### VORLIEGENDER TEXT
####################
Rühe war für alles gut. Er hat noch nie recht deutlich werden lassen, daß er bestimmten Grundsätzen folgt, es sein denn, man wertet seinen Drang nach einer steilen Karriere als die Verfolgung politischer Ziele. Als Verteidigungsminister zog er den Zorn der Konservativen auf sich, als er angesichts der Agitation von Reemtsma und Heer gegen deutsche Soldaten sich in volle Deckung begab und keinen Finger krumm machte für die Verteidigung der ehemaligen Wehrmachtssoldaten, die in der jungen Bundesrepublik die Bundeswehr aufgebaut hatten, sondern die Bundeswehr von jeder deutschen Tradition abschnitt. Er folgte jedem Zeitgeistdruck, ließ durch fliegende Kommandos in den Kasernen der Bundeswehr Traditionsecken abräumen, nannte Kasernen nach den Wünschen der Linken um, kurz er tat alles, um seiner Karriere nicht zu schaden. Eines allerdings konnte niemand leugnen: er war ein Krafthuber mit bullenartiger Durchsetzung. Und die Christdemokraten freuten sich, einen Macher gefunden zu haben, der den Anschein erweckte, er werde wie eine Dampfwalze über die politische Landschaft rollen.

Seinen Wahlkampf führte er nicht mit inhaltlichen Aussagen, sondern mit Schnäcken wie "Arbeit, Zukunft, Volker Rühe" oder "Bessere Ausbildung, bessere Aussichten. Hier kommt die Zukunft – Volker Rühe". Er wollte keine andere Politik als SPD und Grüne machen, sondern diese Politik besser durchsetzen. Allerdings blieb er die Antwort darauf schuldig, wie er seine von den Bürgern bejubelten Versprechungen, etwa 1.000 Lehrer neu einzustellen, bezahlen wollte.

Wenn die rot-grüne Bundesregierung weiterhin so vor sich hingedümpelt wäre wie im vergangenen Jahr, wäre das Rezept der CDU mit Rühe an der Spitze aufgegangen. Dann aber erfolgte der tiefe Fall der Christdemokraten, und sie erschienen den Wählern in einem noch trüberen Licht als die Rotgrünen. In Ermangelung einer Alternative wandten sich die Bürger der SPD zu.

Was hat nun in Schleswig-Holstein den Absturz der CDU verhindert? Tatsächlich hat sich in den letzten Wochen vor der Wahl gezeigt, daß sich die CDU-Basis, nachdem sie ihren ersten großen Schreck überwunden hatte, fester um ihre Partei scharte. Die CDU-Wahlveranstaltungen waren so stark besucht von Mitgliedern und Sympathisanen wie selten zuvor, gleichgültig ob man sich im Hinterzimmer eines Dorfgasthauses traf oder in den großen Hallen der Städte. Allerdings wollte man nichts über schleswig-holsteinische Bildungspolitik hören, sondern erwartete Aufklärung über die Skandale in der Parteispitze. Die Besucher beschworen die Partei, die Unsauberkeiten aufzudecken und dafür zu sorgen, daß sie nicht weiterhin geschehen. Das wurde ihnen vesprochen.
####################
### GESPEICHERTE DATENSÄTZE
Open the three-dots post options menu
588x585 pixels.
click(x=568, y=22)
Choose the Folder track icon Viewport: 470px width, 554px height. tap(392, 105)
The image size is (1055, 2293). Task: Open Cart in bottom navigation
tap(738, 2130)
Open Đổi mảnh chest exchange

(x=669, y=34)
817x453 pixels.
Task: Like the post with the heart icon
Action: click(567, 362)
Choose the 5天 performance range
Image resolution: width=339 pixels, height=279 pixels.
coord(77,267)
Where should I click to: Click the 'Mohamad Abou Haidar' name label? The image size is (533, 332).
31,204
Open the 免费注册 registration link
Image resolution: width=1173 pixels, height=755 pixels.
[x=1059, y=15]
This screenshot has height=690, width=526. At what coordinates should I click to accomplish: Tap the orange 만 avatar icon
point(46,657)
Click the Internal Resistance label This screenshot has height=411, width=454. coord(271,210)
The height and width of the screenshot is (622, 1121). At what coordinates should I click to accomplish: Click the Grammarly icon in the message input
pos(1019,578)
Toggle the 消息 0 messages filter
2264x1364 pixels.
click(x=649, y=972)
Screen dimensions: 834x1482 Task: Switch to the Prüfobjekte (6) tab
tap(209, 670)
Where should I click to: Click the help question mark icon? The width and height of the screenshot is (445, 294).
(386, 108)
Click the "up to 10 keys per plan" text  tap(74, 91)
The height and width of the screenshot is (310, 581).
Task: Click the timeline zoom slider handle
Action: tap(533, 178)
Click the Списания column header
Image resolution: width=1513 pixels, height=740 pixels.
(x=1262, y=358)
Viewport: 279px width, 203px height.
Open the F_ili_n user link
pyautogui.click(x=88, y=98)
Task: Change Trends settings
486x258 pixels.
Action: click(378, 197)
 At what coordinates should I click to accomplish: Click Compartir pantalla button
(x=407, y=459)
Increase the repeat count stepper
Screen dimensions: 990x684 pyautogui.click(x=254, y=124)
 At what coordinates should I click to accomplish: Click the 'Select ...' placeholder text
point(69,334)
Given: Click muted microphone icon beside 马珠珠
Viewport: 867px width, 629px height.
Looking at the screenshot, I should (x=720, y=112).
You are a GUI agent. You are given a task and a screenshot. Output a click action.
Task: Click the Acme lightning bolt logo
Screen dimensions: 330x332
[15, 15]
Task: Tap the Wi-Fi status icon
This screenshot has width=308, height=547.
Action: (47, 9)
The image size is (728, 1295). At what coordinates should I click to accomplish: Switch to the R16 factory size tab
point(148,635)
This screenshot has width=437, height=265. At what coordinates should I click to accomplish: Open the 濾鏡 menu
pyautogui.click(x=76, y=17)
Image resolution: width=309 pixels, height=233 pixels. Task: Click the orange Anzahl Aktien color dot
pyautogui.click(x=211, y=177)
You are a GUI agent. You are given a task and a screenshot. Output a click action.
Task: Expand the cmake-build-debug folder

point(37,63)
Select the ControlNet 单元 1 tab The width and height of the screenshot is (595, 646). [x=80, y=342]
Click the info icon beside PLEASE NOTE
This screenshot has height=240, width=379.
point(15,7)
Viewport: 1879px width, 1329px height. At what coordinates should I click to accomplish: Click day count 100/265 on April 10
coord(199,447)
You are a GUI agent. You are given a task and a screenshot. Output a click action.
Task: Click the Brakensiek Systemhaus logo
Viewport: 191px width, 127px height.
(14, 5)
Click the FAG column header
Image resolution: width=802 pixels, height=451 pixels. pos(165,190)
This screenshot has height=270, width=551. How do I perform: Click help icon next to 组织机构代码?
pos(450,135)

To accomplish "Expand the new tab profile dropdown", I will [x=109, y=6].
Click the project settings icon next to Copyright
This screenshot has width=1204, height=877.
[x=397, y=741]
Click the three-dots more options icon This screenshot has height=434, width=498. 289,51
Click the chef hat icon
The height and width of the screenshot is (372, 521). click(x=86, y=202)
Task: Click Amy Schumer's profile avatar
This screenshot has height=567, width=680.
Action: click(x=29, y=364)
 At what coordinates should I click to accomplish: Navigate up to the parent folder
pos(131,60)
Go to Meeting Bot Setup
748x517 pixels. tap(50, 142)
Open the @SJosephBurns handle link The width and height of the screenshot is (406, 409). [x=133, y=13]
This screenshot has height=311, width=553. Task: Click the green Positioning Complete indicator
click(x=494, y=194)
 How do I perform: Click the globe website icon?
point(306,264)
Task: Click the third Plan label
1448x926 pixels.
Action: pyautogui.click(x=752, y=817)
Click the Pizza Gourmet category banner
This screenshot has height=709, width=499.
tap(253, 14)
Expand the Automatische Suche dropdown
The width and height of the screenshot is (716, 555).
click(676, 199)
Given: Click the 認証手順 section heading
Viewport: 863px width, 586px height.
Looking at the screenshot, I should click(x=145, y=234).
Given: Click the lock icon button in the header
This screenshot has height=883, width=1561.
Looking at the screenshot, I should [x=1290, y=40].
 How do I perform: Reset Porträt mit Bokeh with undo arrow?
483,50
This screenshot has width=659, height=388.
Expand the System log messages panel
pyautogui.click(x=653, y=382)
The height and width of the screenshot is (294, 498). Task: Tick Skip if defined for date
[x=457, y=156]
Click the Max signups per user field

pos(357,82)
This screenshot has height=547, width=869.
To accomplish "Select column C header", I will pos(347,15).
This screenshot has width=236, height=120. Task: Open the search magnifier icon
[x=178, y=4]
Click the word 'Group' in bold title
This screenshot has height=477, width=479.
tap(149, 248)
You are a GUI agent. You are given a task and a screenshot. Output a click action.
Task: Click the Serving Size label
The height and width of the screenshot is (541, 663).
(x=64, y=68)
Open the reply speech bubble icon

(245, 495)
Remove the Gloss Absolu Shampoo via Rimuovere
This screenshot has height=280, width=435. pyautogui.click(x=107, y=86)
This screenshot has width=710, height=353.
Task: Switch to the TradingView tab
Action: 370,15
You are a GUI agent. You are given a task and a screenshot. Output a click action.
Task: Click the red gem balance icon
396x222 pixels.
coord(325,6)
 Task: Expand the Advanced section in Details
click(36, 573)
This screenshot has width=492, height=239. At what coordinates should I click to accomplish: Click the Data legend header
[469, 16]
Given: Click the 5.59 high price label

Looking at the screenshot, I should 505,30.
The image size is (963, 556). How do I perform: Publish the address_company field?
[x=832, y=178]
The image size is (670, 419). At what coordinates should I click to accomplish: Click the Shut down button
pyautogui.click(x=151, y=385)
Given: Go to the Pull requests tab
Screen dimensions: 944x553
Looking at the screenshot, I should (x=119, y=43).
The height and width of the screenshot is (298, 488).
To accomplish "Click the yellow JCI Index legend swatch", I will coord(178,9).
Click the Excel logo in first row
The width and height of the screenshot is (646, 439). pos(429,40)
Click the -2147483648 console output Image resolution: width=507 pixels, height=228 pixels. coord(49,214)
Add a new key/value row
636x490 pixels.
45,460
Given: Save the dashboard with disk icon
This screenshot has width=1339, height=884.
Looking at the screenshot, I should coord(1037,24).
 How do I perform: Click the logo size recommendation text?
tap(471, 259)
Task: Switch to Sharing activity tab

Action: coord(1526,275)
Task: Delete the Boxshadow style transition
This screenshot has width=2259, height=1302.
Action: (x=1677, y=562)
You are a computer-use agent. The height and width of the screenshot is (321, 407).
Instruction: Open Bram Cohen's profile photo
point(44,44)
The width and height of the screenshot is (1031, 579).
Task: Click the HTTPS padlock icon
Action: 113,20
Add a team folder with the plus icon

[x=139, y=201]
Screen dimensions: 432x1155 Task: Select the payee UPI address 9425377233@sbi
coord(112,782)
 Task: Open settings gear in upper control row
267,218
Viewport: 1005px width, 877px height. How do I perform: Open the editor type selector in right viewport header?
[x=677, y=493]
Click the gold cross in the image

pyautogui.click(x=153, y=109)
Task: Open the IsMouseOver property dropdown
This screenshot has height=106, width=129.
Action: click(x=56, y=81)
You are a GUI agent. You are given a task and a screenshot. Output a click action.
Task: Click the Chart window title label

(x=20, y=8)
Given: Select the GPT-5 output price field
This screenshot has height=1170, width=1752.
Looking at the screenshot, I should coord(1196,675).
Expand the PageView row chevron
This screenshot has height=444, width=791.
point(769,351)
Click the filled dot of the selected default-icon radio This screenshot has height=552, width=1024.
####################
### GESTELLTE AUFGABEN
**A)** Prüfen Sie, ob die folgenden Aussagen mit dem Text über Volker Rühe übereinstimmen, und antworten Sie jeweils mit Ja oder Nein samt den entscheidenden Worten des Textes als wörtlichem Zitat: (i) Rühe wollte eine andere Politik als SPD und Grüne machen. (ii) Rühe versprach, etwa 1.000 Lehrer neu einzustellen. (iii) Die Besucher der CDU-Wahlveranstaltungen wollten vor allem etwas über schleswig-holsteinische Bildungspolitik hören.
**B)** Skalieren Sie in den Datensätzen nur den Abschnitt von der Zeile mit „The image size is (728, 1295)." bis einschließlich der Zeile mit „pyautogui.click(x=76, y=17)", indem Sie alle diese Zeilen samt den Anweisungen erneut ausgeben. Multiplizieren Sie dabei jede Koordinate in den Antworten mit 0,4 und runden Sie auf ganze Zahlen, wobei Hälften aufgerundet werden.

### ERGEBNISSE JE AUFGABE
**A)**
(i) Nein: „Er wollte keine andere Politik als SPD und Grüne machen, sondern diese Politik besser durchsetzen."
(ii) Ja: „wie er seine von den Bürgern bejubelten Versprechungen, etwa 1.000 Lehrer neu einzustellen, bezahlen wollte"
(iii) Nein: „Allerdings wollte man nichts über schleswig-holsteinische Bildungspolitik hören, sondern erwartete Aufklärung über die Skandale in der Parteispitze."

**B)**
The image size is (728, 1295). At what coordinates should I click to accomplish: Switch to the R16 factory size tab
point(59,254)
This screenshot has width=437, height=265. At what coordinates should I click to accomplish: Open the 濾鏡 menu
pyautogui.click(x=30, y=7)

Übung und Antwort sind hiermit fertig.